── INPUT DATA ──

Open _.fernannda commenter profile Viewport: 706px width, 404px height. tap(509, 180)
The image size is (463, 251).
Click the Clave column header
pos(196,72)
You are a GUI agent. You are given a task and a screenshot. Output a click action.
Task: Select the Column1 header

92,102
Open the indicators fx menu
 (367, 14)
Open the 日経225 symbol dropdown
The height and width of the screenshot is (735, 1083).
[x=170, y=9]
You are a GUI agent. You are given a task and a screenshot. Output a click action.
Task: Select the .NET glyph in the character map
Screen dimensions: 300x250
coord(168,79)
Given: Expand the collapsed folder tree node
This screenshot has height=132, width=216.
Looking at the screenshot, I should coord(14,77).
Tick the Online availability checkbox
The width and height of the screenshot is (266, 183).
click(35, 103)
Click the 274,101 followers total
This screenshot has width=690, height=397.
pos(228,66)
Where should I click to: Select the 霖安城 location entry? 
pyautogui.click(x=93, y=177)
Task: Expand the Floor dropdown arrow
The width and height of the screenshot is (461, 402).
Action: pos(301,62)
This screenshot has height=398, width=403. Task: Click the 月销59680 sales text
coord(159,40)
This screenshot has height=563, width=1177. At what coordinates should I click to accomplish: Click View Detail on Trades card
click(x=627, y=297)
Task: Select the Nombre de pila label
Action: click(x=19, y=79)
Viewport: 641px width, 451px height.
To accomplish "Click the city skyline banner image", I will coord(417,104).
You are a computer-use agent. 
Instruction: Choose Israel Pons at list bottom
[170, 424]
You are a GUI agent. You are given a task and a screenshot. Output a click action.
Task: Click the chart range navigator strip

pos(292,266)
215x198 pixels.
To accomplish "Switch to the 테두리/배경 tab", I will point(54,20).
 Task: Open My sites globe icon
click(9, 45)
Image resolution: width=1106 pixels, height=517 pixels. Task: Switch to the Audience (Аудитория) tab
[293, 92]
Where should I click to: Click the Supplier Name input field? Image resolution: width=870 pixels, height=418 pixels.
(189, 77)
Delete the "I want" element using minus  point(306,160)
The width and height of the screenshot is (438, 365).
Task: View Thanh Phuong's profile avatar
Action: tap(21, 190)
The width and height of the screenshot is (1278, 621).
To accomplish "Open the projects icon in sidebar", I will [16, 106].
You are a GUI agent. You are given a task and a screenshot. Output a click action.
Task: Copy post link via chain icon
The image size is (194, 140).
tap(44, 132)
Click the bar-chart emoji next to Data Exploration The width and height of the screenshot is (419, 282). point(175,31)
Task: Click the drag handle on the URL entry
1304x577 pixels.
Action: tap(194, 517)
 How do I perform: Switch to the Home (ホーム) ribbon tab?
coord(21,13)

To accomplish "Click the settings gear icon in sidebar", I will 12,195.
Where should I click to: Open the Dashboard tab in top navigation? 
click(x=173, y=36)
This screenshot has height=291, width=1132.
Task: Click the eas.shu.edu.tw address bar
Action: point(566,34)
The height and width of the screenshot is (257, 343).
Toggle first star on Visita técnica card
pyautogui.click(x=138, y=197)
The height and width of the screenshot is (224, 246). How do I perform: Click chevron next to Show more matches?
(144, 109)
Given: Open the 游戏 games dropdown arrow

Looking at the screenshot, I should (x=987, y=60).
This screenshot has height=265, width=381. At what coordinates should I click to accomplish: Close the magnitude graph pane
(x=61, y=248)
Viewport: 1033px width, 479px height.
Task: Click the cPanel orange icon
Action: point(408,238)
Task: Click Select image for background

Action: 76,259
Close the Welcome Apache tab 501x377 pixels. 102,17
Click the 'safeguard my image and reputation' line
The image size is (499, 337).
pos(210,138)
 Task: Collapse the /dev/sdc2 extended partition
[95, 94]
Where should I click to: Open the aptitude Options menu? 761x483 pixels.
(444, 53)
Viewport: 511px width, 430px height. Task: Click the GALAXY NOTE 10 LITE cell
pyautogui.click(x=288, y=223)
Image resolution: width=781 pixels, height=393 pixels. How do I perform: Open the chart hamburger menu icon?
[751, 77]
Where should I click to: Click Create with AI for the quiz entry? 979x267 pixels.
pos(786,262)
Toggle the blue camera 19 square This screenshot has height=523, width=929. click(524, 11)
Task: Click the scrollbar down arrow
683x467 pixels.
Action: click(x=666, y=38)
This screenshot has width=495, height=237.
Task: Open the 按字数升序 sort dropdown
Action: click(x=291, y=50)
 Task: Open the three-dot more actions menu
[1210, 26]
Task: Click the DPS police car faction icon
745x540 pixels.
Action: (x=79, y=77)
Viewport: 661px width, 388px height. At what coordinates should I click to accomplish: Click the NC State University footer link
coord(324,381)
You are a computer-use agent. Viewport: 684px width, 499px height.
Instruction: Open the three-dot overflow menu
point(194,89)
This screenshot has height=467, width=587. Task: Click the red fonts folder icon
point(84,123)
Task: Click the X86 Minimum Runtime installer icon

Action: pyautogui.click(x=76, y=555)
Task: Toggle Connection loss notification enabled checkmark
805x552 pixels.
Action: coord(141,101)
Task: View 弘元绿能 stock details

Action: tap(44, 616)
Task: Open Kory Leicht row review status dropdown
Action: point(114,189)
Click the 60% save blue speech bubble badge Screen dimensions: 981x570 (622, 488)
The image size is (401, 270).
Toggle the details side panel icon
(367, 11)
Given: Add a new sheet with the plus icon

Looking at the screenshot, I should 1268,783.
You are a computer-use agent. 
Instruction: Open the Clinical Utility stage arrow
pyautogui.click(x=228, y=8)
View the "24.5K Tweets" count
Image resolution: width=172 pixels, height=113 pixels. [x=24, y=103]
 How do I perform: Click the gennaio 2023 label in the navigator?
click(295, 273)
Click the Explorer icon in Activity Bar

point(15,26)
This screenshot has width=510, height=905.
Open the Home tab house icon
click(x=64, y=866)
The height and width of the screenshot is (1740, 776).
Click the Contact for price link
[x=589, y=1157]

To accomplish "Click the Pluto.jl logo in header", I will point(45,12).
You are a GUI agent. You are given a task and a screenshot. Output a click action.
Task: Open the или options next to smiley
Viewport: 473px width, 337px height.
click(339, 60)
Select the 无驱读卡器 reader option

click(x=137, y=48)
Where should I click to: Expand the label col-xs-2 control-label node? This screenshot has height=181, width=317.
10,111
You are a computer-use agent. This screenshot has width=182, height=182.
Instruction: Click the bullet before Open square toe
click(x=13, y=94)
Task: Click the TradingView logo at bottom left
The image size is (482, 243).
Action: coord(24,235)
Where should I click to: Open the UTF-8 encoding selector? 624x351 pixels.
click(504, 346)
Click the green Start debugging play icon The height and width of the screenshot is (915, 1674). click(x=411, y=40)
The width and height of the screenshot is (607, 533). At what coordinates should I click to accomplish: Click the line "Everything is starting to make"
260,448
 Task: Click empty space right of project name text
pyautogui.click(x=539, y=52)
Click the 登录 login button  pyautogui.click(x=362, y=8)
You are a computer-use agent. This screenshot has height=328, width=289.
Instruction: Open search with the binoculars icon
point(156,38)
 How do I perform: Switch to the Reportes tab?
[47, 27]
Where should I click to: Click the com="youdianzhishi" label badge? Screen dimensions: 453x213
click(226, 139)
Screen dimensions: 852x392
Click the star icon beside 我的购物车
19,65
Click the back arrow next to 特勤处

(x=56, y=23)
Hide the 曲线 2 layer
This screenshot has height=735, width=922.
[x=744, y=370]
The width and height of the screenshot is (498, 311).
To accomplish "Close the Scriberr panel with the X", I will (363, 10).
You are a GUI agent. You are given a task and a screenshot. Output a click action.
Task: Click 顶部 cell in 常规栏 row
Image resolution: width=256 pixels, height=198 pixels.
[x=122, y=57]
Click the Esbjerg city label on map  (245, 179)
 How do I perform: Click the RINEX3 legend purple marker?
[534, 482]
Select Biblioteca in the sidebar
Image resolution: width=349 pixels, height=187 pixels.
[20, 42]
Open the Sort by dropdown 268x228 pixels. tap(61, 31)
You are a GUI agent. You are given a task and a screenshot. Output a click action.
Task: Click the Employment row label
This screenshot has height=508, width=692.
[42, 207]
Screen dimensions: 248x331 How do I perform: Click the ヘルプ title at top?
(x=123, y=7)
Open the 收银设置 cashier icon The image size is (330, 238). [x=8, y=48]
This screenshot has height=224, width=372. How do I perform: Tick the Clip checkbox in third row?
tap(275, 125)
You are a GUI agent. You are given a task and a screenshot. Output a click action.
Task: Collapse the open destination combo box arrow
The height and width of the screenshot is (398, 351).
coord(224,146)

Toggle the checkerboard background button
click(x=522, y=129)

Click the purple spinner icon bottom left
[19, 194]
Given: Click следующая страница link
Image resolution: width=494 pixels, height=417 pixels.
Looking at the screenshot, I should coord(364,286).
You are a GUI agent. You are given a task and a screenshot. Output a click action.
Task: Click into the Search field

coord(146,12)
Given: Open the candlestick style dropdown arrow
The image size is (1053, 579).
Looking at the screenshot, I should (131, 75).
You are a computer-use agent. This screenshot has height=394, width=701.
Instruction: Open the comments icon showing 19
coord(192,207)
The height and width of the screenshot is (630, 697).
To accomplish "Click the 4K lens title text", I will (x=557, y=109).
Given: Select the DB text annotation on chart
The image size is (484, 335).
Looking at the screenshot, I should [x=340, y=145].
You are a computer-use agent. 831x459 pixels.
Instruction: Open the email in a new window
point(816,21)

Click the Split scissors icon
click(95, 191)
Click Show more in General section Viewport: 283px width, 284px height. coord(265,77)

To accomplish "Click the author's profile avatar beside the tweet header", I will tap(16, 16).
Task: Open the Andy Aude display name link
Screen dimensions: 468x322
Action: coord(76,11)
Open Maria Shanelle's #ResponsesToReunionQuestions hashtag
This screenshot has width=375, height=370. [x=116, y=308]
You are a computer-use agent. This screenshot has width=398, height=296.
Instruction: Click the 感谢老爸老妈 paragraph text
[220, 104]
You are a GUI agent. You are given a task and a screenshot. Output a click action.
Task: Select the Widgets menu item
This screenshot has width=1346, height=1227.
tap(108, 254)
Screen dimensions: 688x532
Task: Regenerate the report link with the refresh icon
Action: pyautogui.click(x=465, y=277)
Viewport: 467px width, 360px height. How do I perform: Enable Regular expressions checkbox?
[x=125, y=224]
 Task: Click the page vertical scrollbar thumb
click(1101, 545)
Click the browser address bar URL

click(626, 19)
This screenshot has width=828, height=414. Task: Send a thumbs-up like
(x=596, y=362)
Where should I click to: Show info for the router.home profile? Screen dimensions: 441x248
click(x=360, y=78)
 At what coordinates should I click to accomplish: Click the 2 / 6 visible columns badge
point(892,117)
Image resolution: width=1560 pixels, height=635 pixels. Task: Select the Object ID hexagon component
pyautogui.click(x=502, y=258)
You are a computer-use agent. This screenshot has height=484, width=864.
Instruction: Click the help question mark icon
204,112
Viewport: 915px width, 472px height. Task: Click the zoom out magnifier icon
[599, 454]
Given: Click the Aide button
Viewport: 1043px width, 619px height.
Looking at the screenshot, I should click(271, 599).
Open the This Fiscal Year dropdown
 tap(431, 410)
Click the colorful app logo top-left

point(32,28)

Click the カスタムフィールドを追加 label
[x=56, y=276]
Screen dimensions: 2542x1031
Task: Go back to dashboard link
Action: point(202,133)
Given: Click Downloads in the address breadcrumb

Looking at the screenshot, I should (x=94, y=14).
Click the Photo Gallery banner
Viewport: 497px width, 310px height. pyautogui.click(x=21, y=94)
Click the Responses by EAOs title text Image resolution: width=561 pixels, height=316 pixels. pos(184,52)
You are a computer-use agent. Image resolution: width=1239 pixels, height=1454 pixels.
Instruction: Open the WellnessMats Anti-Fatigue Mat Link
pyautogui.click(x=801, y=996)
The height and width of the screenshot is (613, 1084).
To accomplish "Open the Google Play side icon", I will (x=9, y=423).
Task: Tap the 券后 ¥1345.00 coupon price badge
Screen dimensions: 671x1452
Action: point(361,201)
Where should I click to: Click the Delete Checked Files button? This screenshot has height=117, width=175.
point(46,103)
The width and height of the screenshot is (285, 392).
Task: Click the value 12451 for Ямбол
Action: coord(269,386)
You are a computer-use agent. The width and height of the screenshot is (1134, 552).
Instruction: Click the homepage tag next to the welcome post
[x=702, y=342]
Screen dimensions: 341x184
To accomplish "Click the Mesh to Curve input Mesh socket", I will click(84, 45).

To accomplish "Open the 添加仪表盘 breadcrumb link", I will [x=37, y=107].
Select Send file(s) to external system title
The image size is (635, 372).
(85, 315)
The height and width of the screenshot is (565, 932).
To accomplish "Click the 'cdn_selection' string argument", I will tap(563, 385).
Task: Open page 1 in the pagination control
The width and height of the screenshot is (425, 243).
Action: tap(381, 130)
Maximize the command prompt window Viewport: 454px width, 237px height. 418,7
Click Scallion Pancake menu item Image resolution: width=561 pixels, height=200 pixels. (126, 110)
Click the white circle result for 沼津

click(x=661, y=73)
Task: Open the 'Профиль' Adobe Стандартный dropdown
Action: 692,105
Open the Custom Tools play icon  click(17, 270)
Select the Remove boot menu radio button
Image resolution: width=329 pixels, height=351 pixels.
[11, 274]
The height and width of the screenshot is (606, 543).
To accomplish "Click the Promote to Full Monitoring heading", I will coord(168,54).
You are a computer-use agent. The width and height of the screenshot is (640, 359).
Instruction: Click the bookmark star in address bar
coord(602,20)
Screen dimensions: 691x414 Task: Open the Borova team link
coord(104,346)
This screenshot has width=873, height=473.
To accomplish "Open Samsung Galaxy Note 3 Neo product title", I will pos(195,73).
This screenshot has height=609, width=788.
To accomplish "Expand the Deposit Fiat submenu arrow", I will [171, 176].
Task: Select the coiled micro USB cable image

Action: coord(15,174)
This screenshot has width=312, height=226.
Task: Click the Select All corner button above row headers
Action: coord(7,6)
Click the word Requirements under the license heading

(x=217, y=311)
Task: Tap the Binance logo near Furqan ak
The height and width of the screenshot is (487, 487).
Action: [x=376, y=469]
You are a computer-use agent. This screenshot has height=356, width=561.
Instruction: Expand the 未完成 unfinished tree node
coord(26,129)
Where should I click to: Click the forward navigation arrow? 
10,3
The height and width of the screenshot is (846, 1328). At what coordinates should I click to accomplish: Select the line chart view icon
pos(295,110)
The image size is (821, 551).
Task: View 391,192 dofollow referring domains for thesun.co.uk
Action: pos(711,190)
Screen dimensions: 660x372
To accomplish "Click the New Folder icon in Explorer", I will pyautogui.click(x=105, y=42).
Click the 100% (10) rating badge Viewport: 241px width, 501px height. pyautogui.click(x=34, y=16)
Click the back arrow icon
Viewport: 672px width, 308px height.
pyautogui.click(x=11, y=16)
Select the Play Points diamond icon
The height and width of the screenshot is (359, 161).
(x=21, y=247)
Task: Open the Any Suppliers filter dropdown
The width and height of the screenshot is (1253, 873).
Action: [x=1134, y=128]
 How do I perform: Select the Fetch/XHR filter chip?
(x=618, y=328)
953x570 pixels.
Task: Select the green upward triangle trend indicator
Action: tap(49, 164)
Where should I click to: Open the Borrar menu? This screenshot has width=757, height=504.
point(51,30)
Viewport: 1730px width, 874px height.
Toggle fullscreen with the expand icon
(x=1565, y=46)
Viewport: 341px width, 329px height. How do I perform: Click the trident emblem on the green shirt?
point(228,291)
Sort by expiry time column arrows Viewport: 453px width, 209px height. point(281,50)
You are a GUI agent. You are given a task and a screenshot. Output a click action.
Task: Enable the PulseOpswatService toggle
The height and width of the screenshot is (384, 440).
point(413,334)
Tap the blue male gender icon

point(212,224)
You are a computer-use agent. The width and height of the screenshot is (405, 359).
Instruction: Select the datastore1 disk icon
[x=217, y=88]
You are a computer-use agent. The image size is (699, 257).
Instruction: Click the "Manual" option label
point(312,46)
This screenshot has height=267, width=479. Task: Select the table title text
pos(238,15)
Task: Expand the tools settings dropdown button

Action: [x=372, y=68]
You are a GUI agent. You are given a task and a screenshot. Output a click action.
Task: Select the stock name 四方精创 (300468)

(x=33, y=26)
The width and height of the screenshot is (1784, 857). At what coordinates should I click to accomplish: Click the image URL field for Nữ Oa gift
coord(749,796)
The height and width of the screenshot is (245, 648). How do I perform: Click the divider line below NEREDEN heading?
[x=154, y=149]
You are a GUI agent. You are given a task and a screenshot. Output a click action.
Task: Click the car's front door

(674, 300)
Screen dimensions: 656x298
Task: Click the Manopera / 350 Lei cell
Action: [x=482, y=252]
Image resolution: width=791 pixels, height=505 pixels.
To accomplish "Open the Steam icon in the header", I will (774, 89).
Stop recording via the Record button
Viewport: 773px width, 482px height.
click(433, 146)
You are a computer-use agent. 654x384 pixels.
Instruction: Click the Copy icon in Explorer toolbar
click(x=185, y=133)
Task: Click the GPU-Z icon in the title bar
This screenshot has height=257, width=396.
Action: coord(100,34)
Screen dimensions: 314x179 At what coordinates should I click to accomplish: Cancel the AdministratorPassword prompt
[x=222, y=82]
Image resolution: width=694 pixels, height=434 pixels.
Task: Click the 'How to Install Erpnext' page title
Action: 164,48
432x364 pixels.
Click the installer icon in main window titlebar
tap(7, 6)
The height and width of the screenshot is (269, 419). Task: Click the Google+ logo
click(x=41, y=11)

───

TASK BRIEF
Collect every line with the string "city" from the records, and copy each.

REPLY TO THE EXERCISE
To accomplish "Click the city skyline banner image", I will coord(417,104).
Click the Esbjerg city label on map  (245, 179)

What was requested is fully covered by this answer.